Neon Prey

  • By John Sandford
  • G.P. Putnam's Sons
  • 400 pp.
  • Reviewed by Marvin McIntyre
  • June 20, 2020

This latest in the series is as exquisitely coarse as fans have come to expect.

Neon Prey

When I was a child, I always looked forward to visiting my grandfather in the tiny city of Lewisburg, Tennessee. The highlight of the trip was helping churn and create homemade peach ice cream, aka “nectar of the gods.”

Even before we arrived at his home, before he pulled out the fresh peaches and custard filling, and before I cranked for what seemed like an entire day, my taste buds knew: Without a doubt, it would be delicious.

After 29 Prey books and 11 Virgil Flowers books, I smile even before I turn to the first page of any John Sandford novel. Too many years ago, a fellow thriller aficionado handed me a rumpled paperback of Rules of Prey, Sandford’s first, and I was hooked. The hero of the series, Lucas Davenport, has been sliced, diced, and shot, yet still is quite capable of catching the bad guys.

Serial killers are not strangers to Davenport, and his prior successes give him considerable latitude when he is pursuing the worst of monsters. In Neon Prey, U.S. Marshal Davenport is assigned to track down what originally appears to be a low-level enforcer who has skipped bail.

The criminal moves to the top of the most-wanted scale when it’s determined that he left behind a garden full of dead bodies, most of which supported his own meat-eating. But catching a clever cannibal is never easy.

In order to assist him on his mission, Davenport brings in two of his colorful marshals, named Bob and Rae for the Baby Boomer generation. Add a brief appearance by Virgil “f---ing” Flowers, who escaped the Davenport-centric world to star in a series of his own, and, in the words of my father, “There was never a dull moment.”

What is Sandford’s secret to writing 40 novels using basically the same characters and maintaining the same level of page-turning excellence? First, the man is a master of brief but arresting character description, such as with this antagonist in Neon Prey:

“Deese was a thin man. He was fast, with ropy muscles, and mean, like an aggressive orangutan. His face was a skull: tight, sly, except where a half-dozen wrinkles crossed his sunburned forehead. He had black eyes and a nose that had been broken into angles like a lump of shattered pottery.”

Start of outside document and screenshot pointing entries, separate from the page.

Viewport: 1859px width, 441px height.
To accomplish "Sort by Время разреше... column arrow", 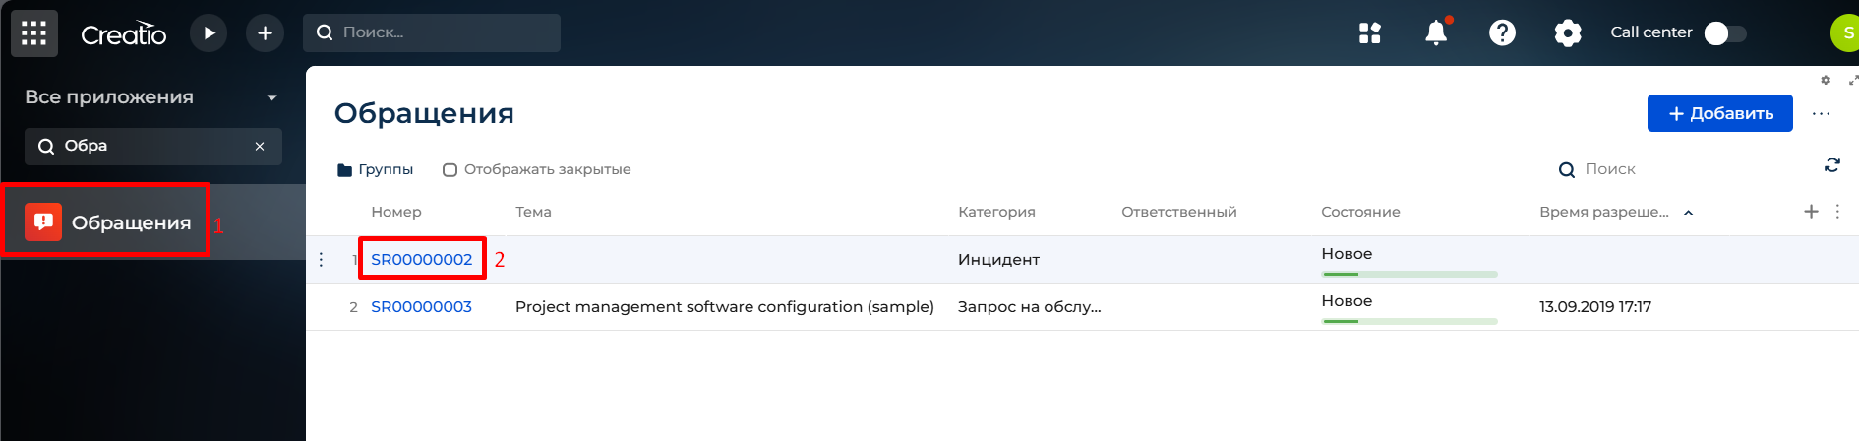I will tap(1688, 213).
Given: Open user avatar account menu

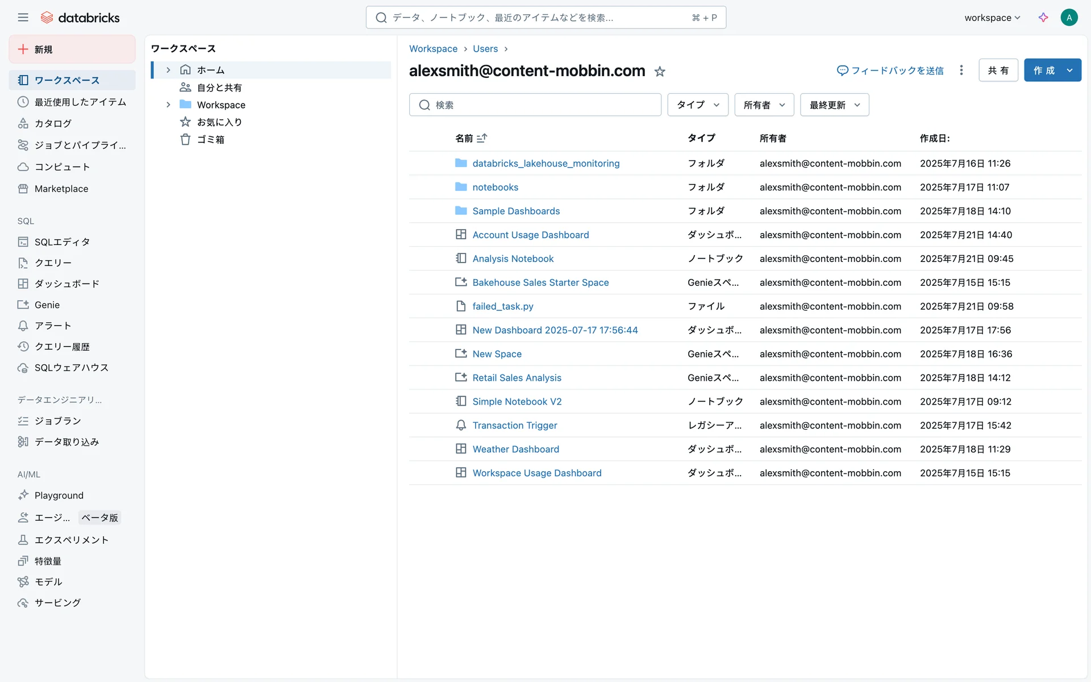Looking at the screenshot, I should coord(1069,18).
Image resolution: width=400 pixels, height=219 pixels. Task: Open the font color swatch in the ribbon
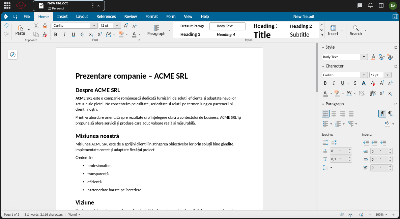(134, 34)
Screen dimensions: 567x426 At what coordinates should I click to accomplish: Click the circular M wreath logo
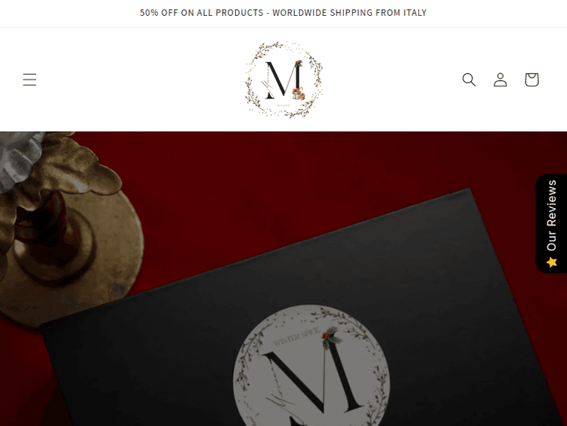point(284,79)
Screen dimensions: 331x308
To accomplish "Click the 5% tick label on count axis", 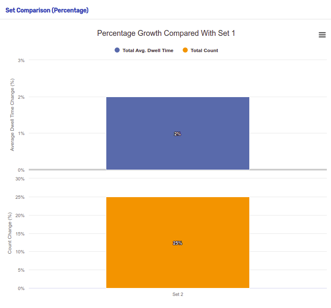I will click(21, 270).
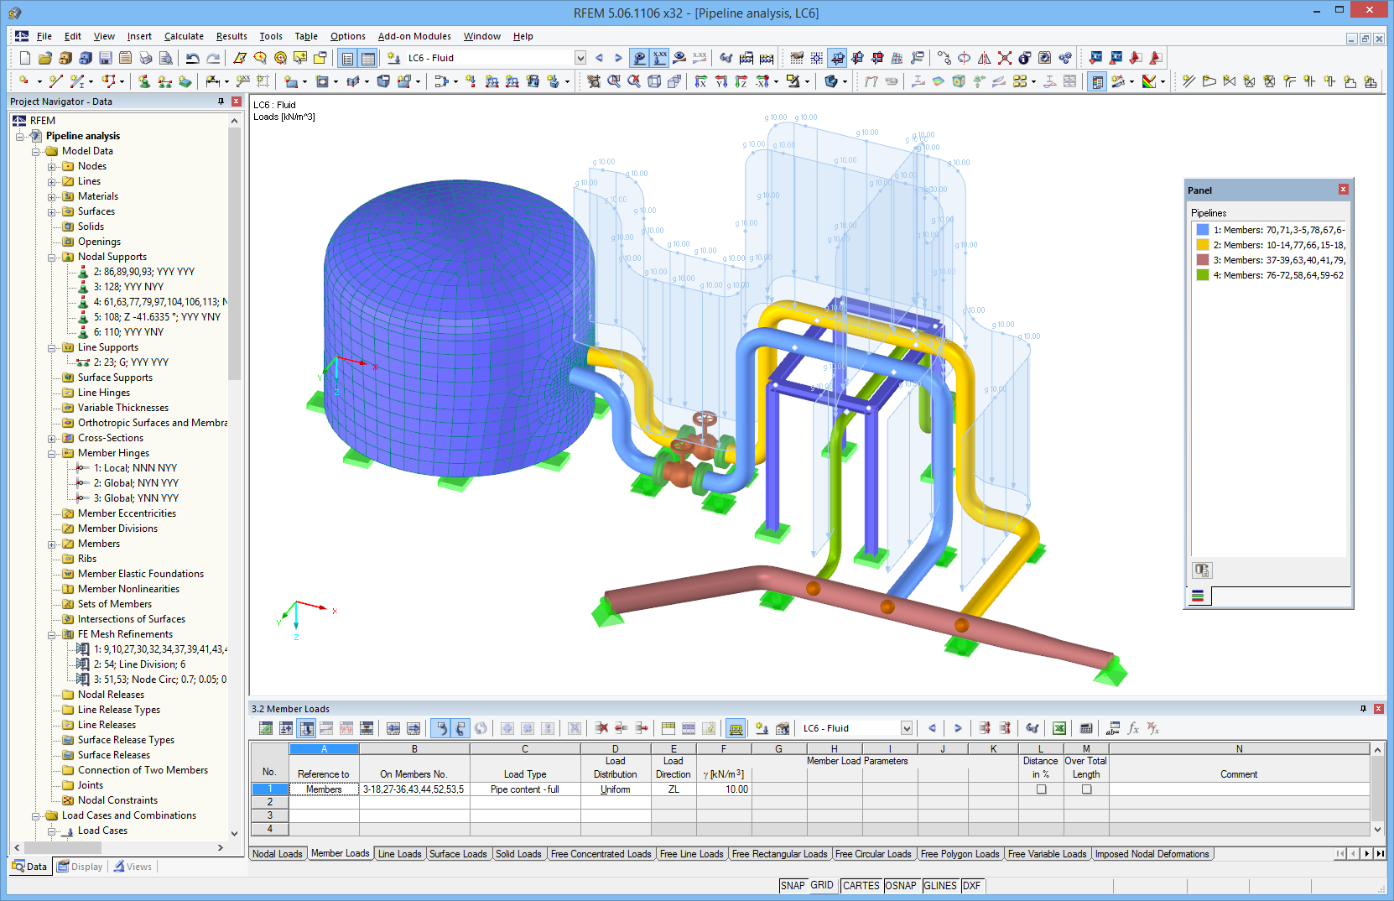1394x901 pixels.
Task: Toggle SNAP in the status bar
Action: (x=792, y=885)
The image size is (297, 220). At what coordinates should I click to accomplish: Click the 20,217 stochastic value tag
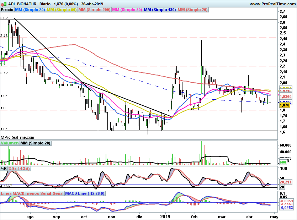(286, 182)
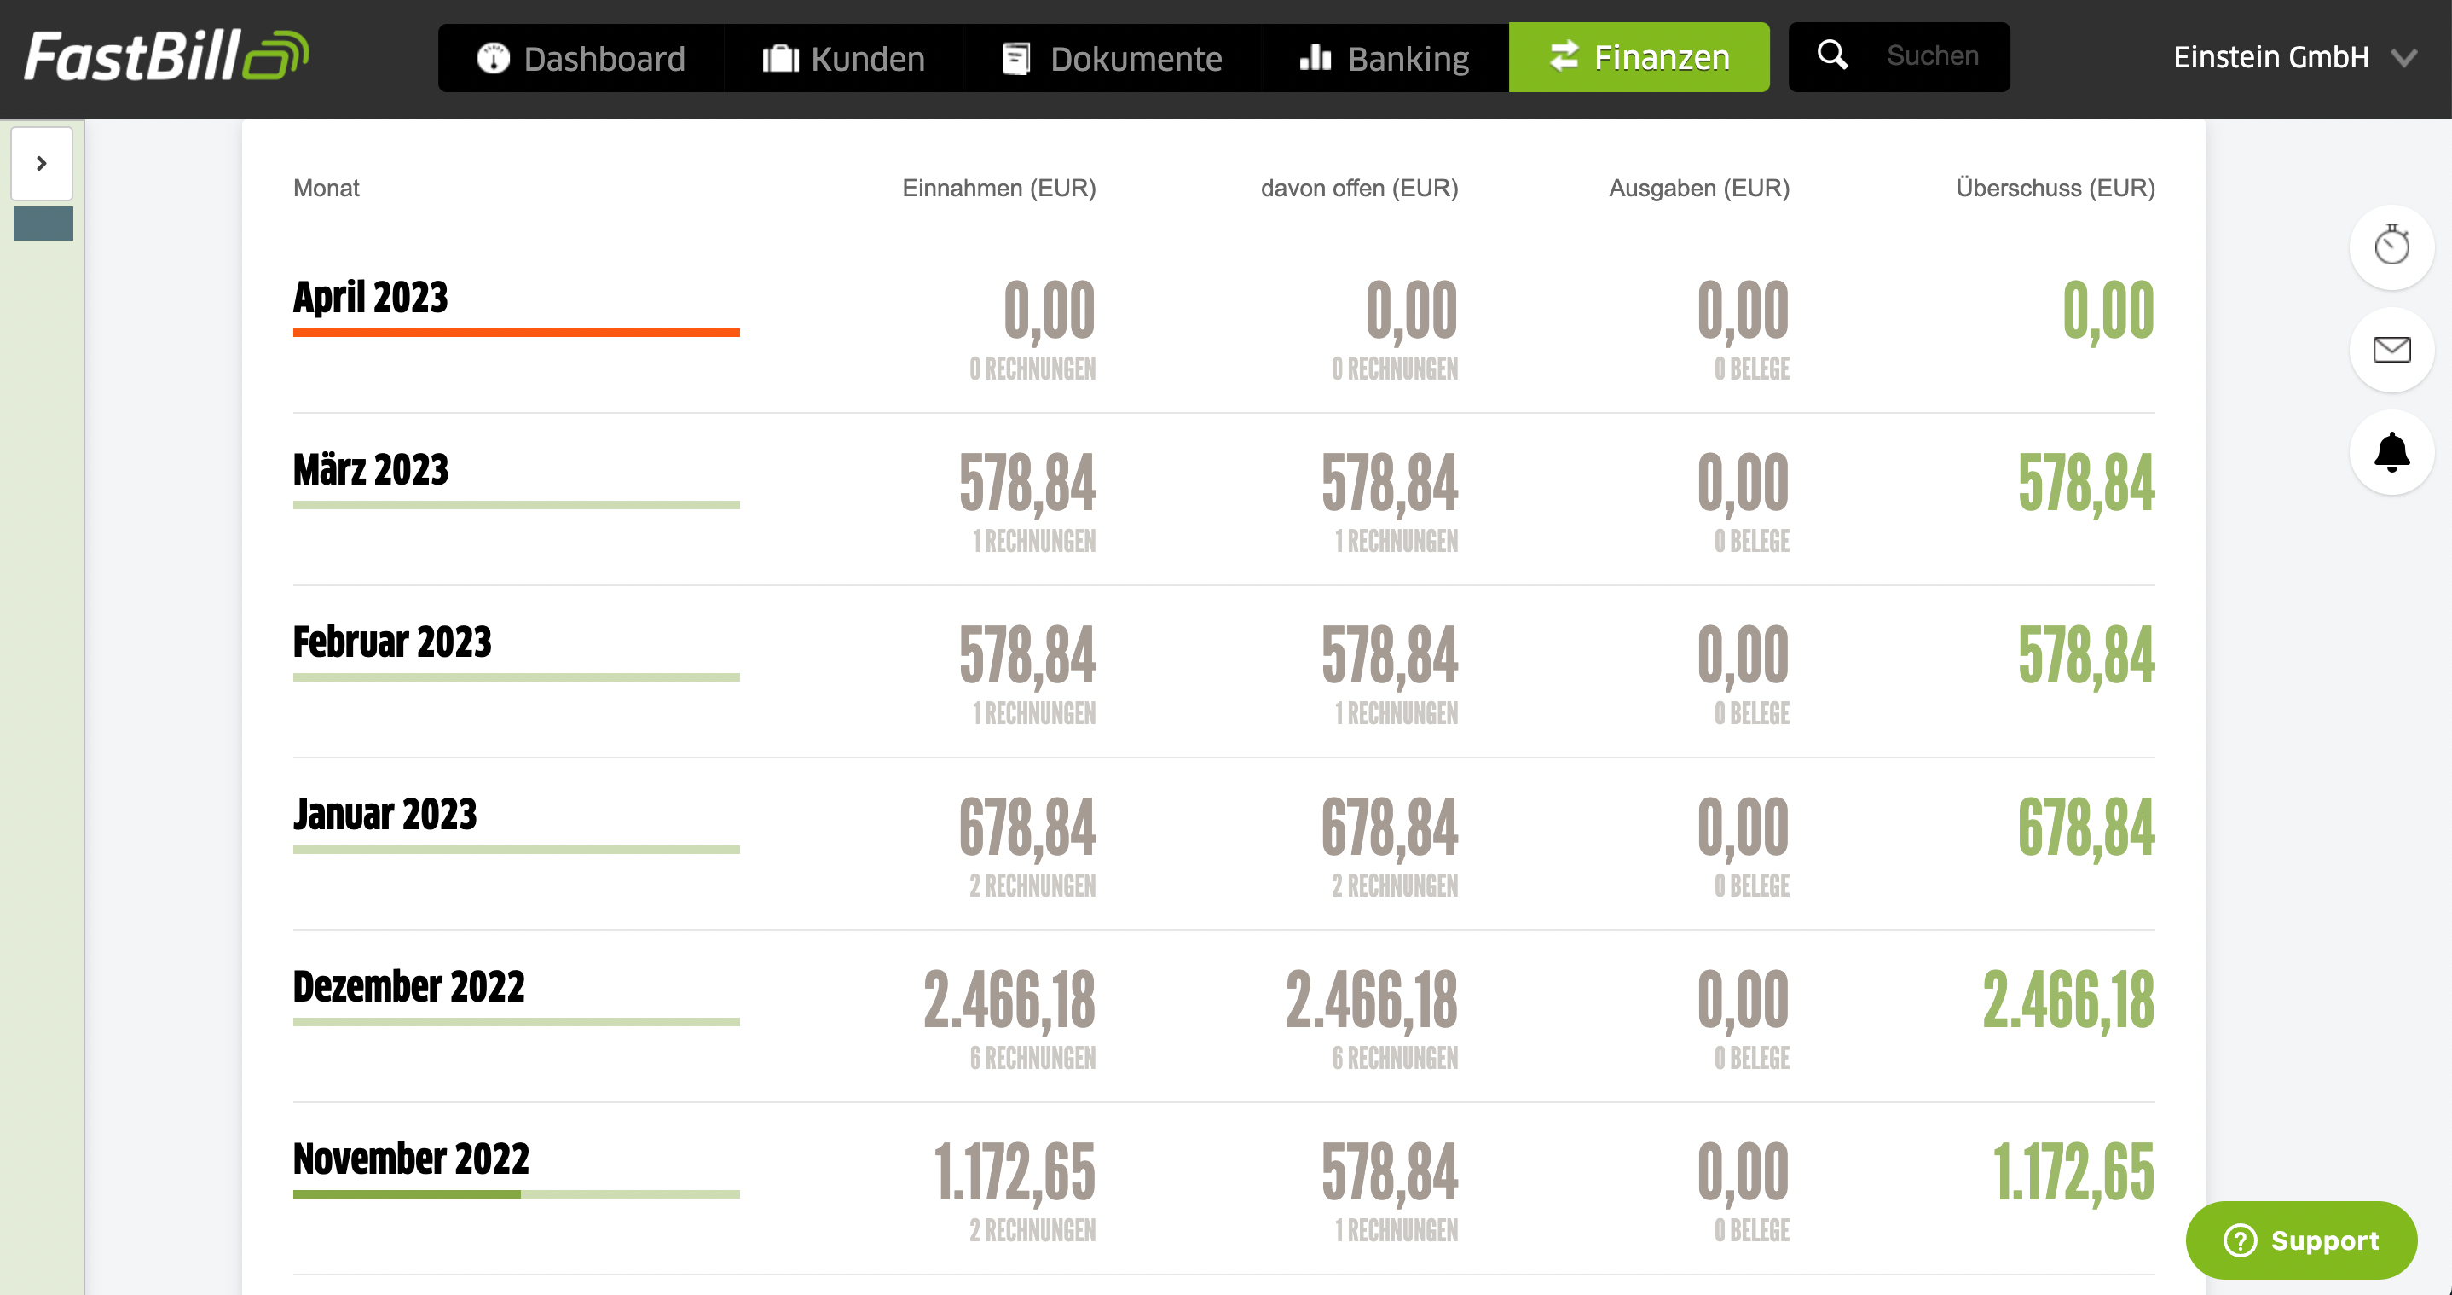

Second, he is a master of pacing. When action isn’t filling the pages, plot twists and original dialogue consistently hold the reader’s attention. Few books have the distinction of being both a compelling read and one that the reader is reluctant to finish.

Humor isn’t a staple for thriller writers because it can distract from the plot, the action, or the character development. Often, attempts at levity are just annoying as they fail to elicit a smile. In fact, they’re worthy of an eye roll.

Sandford is one of the rare authors who uses humor brilliantly not through jokes, but through cutting dialogue. Because we’re dealing here with cops who know each other well, examples of said dialogue must be redacted from this review.

If you’ve never read a book by John Sandford, I would not suggest that you start with Neon Prey. Start at number one, Rules of Prey, and don’t skip any of the Prey novels. I promise you they are all delicious.

[Editor's note: This review originally ran in 2019.]

Marvin McIntyre has written three well-received financial and political thrillers.